MATERIAL TO PROCESS Block Start
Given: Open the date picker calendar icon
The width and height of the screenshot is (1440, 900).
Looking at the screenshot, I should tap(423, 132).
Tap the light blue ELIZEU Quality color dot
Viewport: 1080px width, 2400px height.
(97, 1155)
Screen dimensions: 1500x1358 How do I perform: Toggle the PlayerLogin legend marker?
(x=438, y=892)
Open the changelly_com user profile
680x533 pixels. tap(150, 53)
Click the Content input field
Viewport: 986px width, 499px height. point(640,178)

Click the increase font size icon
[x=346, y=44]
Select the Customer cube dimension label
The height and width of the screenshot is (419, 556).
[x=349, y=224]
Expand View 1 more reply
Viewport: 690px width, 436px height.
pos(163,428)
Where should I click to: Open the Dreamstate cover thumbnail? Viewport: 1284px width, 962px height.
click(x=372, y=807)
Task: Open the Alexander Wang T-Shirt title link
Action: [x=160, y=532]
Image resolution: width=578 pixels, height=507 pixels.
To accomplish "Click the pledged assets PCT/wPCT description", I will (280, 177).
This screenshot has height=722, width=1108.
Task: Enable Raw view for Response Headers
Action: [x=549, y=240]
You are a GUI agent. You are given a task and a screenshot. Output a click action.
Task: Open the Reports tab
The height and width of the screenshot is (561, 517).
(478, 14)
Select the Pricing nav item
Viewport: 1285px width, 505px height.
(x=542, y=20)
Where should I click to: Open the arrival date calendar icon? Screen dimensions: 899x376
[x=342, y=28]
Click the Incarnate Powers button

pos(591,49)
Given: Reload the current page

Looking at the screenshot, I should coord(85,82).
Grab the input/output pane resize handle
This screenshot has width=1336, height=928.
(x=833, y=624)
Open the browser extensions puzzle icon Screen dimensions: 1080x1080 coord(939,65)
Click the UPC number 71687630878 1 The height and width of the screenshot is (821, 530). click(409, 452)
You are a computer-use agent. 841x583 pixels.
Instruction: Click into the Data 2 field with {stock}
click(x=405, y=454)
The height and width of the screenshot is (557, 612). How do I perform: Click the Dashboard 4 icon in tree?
MATERIAL TO PROCESS Block End
> _WORK TO COMPLETE_: Output the listing verbatim through the "Task: Open the Reports tab" line.

> _RESULT FOR THIS EXERCISE_:
Given: Open the date picker calendar icon
The width and height of the screenshot is (1440, 900).
Looking at the screenshot, I should tap(423, 132).
Tap the light blue ELIZEU Quality color dot
Viewport: 1080px width, 2400px height.
(97, 1155)
Screen dimensions: 1500x1358 How do I perform: Toggle the PlayerLogin legend marker?
(x=438, y=892)
Open the changelly_com user profile
680x533 pixels. tap(150, 53)
Click the Content input field
Viewport: 986px width, 499px height. point(640,178)

Click the increase font size icon
[x=346, y=44]
Select the Customer cube dimension label
The height and width of the screenshot is (419, 556).
[x=349, y=224]
Expand View 1 more reply
Viewport: 690px width, 436px height.
pos(163,428)
Where should I click to: Open the Dreamstate cover thumbnail? Viewport: 1284px width, 962px height.
click(x=372, y=807)
Task: Open the Alexander Wang T-Shirt title link
Action: [x=160, y=532]
Image resolution: width=578 pixels, height=507 pixels.
To accomplish "Click the pledged assets PCT/wPCT description", I will (280, 177).
This screenshot has height=722, width=1108.
Task: Enable Raw view for Response Headers
Action: [x=549, y=240]
You are a GUI agent. You are given a task and a screenshot. Output a click action.
Task: Open the Reports tab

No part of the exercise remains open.